14. Apparatus according to claim 1, wherein the illumination device comprises a multiplicity of light sources, the optical medium being able to be exposed depending on the controlling of individual light sources.

15. Apparatus according to claim 1, wherein said optical medium comprises an optically addressable spatial light modulation device.

16. Method for transmissively reading out holograms generated by writing light in an optical medium, in particular holograms generated in an optically addressable space light modulation device, read-out light being guided from an illumination device onto the optical medium, comprising:

emitting the read-out light onto the optical medium via an optical system arranged in the beam path of the writing light, the read-out beam path being at least partly superimposed on the writing beam path.

17. Method according to claim 16, further comprising:

controlling polarization-dependent microlenses of the optical system by means of a control device in such a way that they act as a focusing optical assembly for recording the hologram and as a plane plate for reading out the hologram.

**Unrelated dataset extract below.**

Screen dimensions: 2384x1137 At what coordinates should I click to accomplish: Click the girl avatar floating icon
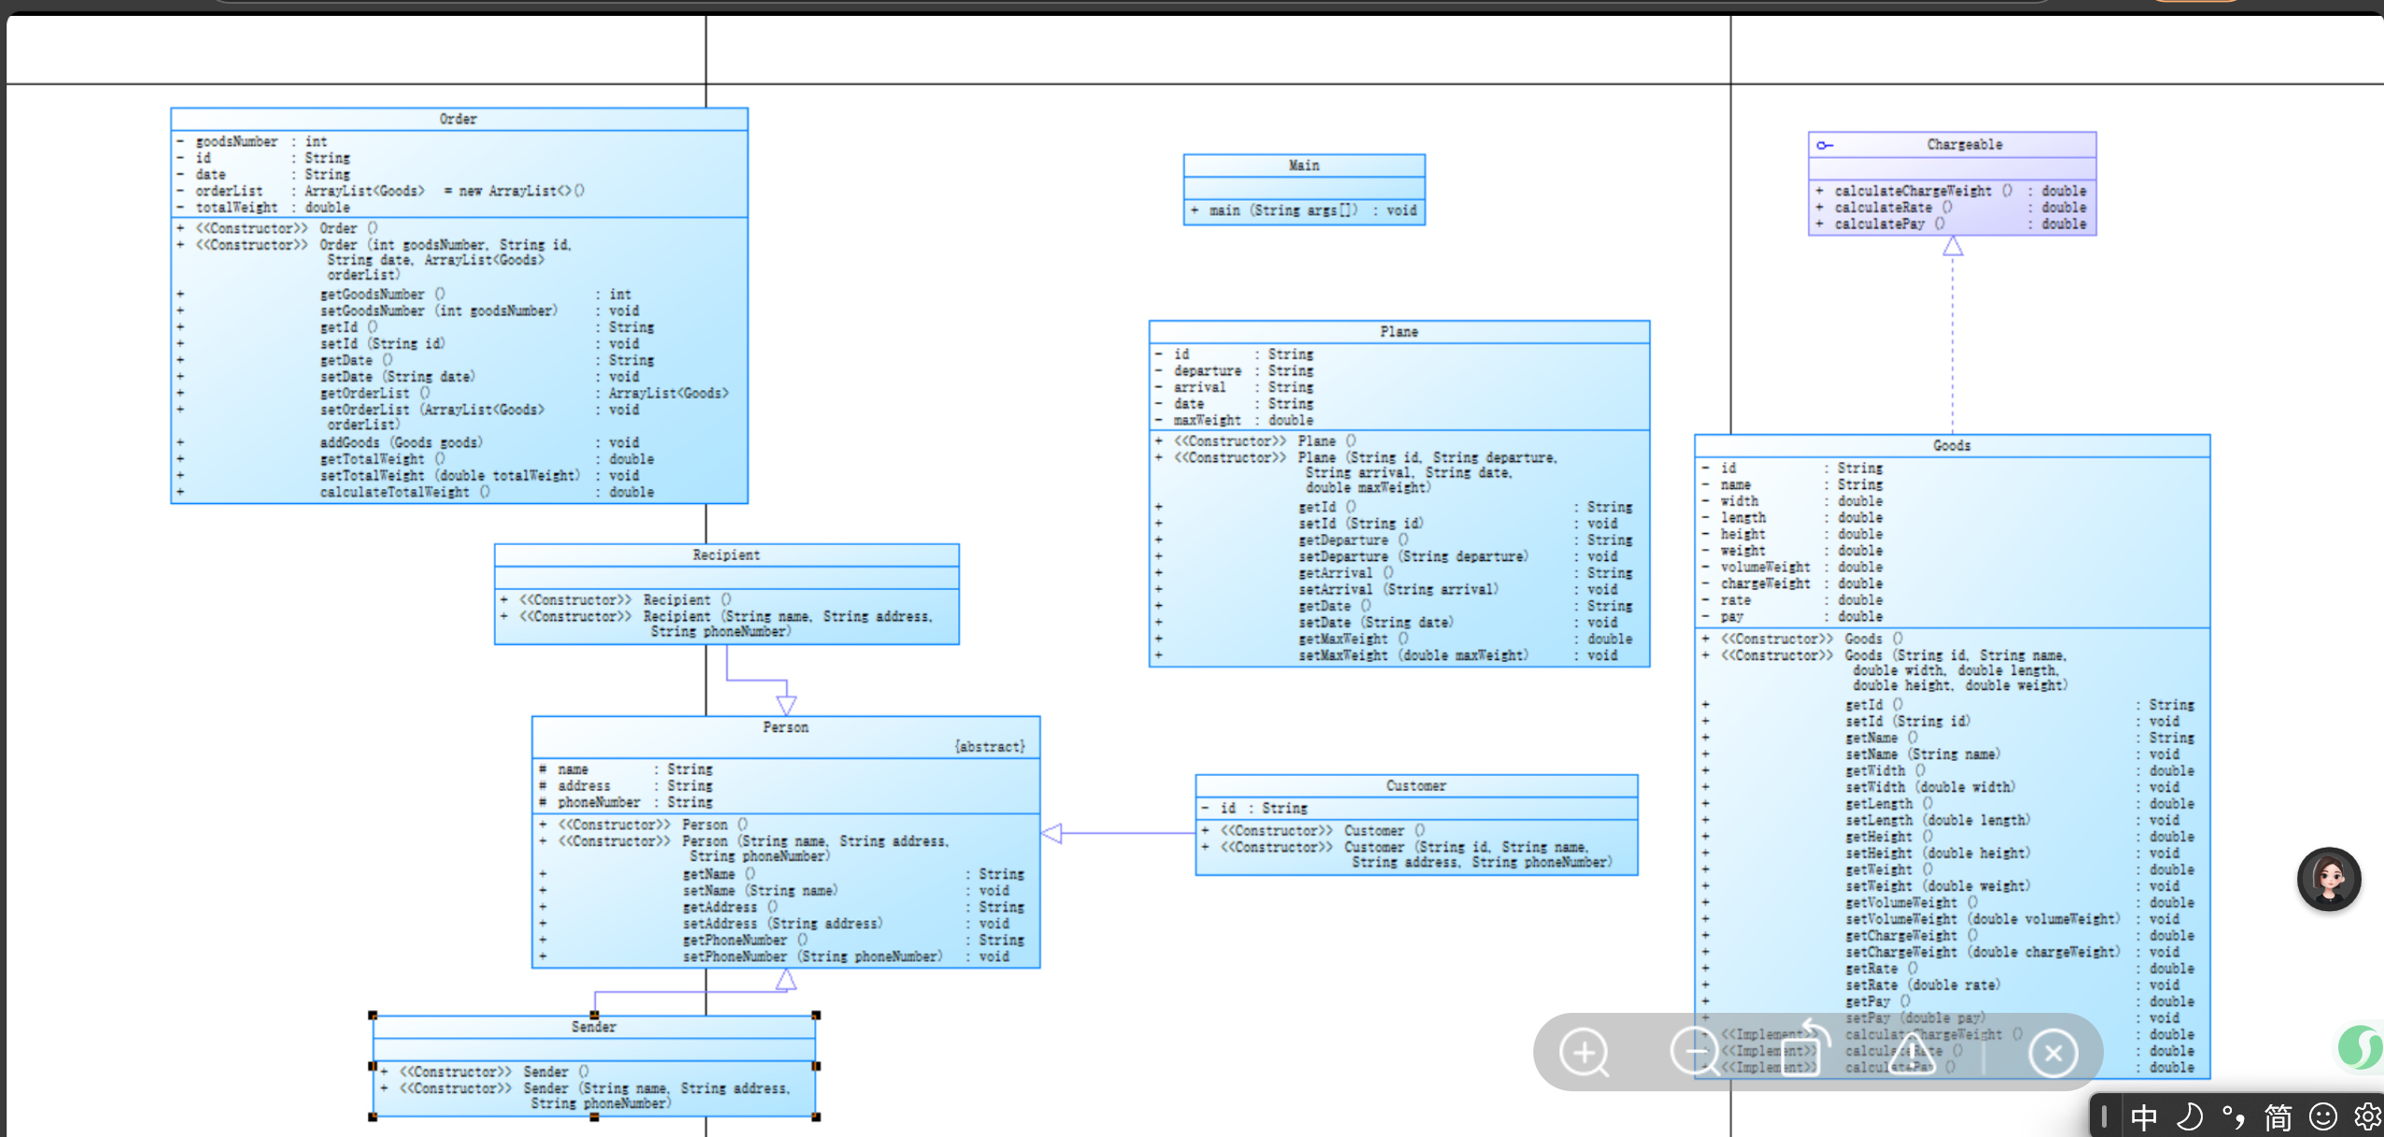[x=2328, y=879]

18. Method according to claim 17, wherein orthogonally polarized light is used for recording and for reading out the hologram from the optical medium.

19. Method according to claim 16, further comprising:

switching on light sources of the illumination device which are arranged at object-side focal points of microlenses of the optical system, the microlenses of the optical system converting the light impinging from the light sources into collimated light that impinges on the optical medium for reading out the hologram.

20. Apparatus for holographically reconstructing scenes comprising an apparatus according to claim 1.